- Work to complete
Would you please return the lines of the entries below starting at the line that has "At what coordinates should I click to accomplish: Open" and ending at the line that has "Viewport: 404px width, 646px height.", both included, exactly as they are?

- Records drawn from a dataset
▼▼▼
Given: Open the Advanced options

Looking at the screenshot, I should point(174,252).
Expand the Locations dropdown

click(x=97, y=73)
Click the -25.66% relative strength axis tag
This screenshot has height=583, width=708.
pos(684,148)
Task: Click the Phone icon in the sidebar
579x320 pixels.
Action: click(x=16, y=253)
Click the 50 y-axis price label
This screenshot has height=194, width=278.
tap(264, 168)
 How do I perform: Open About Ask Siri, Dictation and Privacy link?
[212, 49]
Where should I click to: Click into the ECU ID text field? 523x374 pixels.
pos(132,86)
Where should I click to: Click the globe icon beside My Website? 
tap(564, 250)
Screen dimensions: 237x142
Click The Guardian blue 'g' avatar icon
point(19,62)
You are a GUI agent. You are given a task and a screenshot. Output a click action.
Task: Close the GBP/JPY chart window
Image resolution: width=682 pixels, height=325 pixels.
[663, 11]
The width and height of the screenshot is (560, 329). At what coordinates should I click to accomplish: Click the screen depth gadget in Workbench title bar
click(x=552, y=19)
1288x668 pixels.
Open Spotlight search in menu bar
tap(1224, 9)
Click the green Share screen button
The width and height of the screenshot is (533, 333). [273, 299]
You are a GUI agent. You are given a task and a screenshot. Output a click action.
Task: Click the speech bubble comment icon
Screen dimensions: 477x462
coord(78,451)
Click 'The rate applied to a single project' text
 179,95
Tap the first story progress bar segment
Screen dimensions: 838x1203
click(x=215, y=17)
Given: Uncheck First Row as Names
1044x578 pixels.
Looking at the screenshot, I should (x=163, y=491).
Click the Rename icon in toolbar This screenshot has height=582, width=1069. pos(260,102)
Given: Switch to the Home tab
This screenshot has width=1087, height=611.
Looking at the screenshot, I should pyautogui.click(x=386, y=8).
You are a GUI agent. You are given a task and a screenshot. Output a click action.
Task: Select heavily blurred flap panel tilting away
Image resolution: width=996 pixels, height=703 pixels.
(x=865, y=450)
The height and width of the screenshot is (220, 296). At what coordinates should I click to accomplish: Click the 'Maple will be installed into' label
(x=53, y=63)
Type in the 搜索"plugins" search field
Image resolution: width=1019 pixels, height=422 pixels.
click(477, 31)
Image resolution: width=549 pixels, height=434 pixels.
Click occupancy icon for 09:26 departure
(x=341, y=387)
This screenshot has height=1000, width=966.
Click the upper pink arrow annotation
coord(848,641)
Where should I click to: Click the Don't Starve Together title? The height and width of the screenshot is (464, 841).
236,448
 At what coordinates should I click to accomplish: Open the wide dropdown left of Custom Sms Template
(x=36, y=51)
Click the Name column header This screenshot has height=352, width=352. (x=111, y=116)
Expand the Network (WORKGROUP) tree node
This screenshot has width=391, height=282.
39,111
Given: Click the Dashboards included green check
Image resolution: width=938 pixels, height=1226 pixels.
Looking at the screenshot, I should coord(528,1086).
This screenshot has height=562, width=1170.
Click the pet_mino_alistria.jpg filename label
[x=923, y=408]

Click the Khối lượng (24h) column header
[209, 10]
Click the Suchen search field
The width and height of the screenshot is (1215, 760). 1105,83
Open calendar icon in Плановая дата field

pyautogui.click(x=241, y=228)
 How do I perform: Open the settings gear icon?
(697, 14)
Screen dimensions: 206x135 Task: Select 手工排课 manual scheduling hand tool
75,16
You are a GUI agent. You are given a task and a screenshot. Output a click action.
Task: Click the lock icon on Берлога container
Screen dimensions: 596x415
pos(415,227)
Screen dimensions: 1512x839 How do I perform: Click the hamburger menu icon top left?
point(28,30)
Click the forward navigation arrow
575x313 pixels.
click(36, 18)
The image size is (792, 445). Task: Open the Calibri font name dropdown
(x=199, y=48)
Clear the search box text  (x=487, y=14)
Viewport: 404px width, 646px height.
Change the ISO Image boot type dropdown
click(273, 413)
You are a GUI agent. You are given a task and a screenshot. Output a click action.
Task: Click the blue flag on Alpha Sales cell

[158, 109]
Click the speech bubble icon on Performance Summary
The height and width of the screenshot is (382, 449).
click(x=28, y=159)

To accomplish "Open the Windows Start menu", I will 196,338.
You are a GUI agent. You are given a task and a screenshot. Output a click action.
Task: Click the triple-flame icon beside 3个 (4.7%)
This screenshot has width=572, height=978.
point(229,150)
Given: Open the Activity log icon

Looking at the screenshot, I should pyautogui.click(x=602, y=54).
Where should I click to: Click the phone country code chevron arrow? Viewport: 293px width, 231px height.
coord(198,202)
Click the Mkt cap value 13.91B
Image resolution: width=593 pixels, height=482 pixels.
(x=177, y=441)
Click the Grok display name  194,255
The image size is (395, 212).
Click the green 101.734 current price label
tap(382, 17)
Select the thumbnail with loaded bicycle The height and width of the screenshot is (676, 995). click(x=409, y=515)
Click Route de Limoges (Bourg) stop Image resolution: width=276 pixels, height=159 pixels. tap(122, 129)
▲▲▲
- Expected answer
 At what coordinates should I click to accomplish: Open the wide dropdown left of Custom Sms Template
(x=36, y=51)
Click the Name column header This screenshot has height=352, width=352. (x=111, y=116)
Expand the Network (WORKGROUP) tree node
This screenshot has width=391, height=282.
39,111
Given: Click the Dashboards included green check
Image resolution: width=938 pixels, height=1226 pixels.
Looking at the screenshot, I should coord(528,1086).
This screenshot has height=562, width=1170.
Click the pet_mino_alistria.jpg filename label
[x=923, y=408]

Click the Khối lượng (24h) column header
[209, 10]
Click the Suchen search field
The width and height of the screenshot is (1215, 760). 1105,83
Open calendar icon in Плановая дата field

pyautogui.click(x=241, y=228)
 How do I perform: Open the settings gear icon?
(697, 14)
Screen dimensions: 206x135 Task: Select 手工排课 manual scheduling hand tool
75,16
You are a GUI agent. You are given a task and a screenshot. Output a click action.
Task: Click the lock icon on Берлога container
Screen dimensions: 596x415
pos(415,227)
Screen dimensions: 1512x839 How do I perform: Click the hamburger menu icon top left?
point(28,30)
Click the forward navigation arrow
575x313 pixels.
click(36, 18)
The image size is (792, 445). Task: Open the Calibri font name dropdown
(x=199, y=48)
Clear the search box text  (x=487, y=14)
Viewport: 404px width, 646px height.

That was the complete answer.